You are viewing a plain text version of this content. The canonical link for it is here.
Posted to user@pig.apache.org by Kat Huang <mh...@columbia.edu> on 2011/11/11 22:12:52 UTC

filter (regex) unicode from json files in pig?

I have parsed a json file structured as:
{"id":"xyz", "name":"John", "tags":"apples and oranges"}
{"id":"xyz", "name":"John", "tags":"\uac38\uc6b0"}...etc

and I'd like to filter out the entries that contain unicode --like the
second entry.
I've tried using:

rawdata = LOAD 'data' using PigJasonLoader() as (json:map[]);
logs = FOREACH rawdata generate json#name as thingtag;
result = FILTER logs by thingtag matches '.*\\\\[a-z].*';
dump result;

This does not filter the second entry. What's more -- when I just look
at the tags being loaded, it looks like the unicode characters have
been converted (ie I see weird graphics)

running:
rawdata = LOAD 'data' using PigJasonLoader() as (json:map[]);
logs = FOREACH rawdata generate json#name as thingtag;
dump logs;

Any help would be appreciated.

Re: filter (regex) unicode from json files in pig?

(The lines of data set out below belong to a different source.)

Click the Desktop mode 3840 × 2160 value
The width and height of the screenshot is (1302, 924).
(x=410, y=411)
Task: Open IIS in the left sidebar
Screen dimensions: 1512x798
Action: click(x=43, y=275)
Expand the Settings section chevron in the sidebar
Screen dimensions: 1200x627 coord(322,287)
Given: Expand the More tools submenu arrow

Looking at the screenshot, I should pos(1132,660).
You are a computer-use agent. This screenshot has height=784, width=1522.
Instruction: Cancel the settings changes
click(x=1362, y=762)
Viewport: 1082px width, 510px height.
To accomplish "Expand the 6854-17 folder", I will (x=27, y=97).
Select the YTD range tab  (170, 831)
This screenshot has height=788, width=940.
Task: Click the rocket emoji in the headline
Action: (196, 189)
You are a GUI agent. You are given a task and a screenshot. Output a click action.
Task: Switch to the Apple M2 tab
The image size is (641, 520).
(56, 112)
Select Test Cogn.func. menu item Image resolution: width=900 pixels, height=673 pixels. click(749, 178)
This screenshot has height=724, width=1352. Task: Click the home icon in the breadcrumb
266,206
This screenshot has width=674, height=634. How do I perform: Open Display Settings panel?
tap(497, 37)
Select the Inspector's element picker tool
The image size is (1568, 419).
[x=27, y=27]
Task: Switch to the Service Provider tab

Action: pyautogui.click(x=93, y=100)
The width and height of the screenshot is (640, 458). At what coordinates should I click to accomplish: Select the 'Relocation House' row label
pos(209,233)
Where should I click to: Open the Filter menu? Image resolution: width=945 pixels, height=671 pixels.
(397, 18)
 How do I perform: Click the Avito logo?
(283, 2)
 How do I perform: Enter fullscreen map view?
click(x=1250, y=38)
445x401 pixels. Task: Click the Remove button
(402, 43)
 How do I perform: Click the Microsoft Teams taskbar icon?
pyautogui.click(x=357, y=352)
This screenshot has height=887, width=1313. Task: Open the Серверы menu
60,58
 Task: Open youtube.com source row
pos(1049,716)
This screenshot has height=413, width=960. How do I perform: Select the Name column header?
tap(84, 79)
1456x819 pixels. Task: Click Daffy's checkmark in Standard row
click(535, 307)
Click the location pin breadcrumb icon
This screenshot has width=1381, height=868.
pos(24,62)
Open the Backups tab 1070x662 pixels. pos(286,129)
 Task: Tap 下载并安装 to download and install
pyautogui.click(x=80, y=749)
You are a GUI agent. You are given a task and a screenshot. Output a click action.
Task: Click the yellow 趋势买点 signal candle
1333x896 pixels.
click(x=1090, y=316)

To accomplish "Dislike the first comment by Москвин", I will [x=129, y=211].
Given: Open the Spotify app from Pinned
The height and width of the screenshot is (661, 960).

Posted by mh...@columbia.edu.
Thank you so much, that did the trick.

Quoting Jonathan Coveney <jc...@gmail.com>:

> Dmitriy's solution is definitely more elegant than writing a UDF, and in a
> quick test, worked equally as well.
>
> c = filter a by x matches '\\p{ASCII}*'
>
> This would work if you wanted to ensure that all characters are ASCII.
>
> 2011/11/11 Dmitriy Ryaboy <dv...@gmail.com>
>
>> I think you can just filter by "not foo matches '.*\\p{ASCII}.*'
>>
>> On Fri, Nov 11, 2011 at 1:12 PM, Kat Huang <mh...@columbia.edu> wrote:
>> >
>> > I have parsed a json file structured as:
>> > {"id":"xyz", "name":"John", "tags":"apples and oranges"}
>> > {"id":"xyz", "name":"John", "tags":"\uac38\uc6b0"}...etc
>> >
>> > and I'd like to filter out the entries that contain unicode --like the
>> > second entry.
>> > I've tried using:
>> >
>> > rawdata = LOAD 'data' using PigJasonLoader() as (json:map[]);
>> > logs = FOREACH rawdata generate json#name as thingtag;
>> > result = FILTER logs by thingtag matches '.*\\\\[a-z].*';
>> > dump result;
>> >
>> > This does not filter the second entry. What's more -- when I just look
>> > at the tags being loaded, it looks like the unicode characters have
>> > been converted (ie I see weird graphics)
>> >
>> > running:
>> > rawdata = LOAD 'data' using PigJasonLoader() as (json:map[]);
>> > logs = FOREACH rawdata generate json#name as thingtag;
>> > dump logs;
>> >
>> > Any help would be appreciated.
>>
>



Re: filter (regex) unicode from json files in pig?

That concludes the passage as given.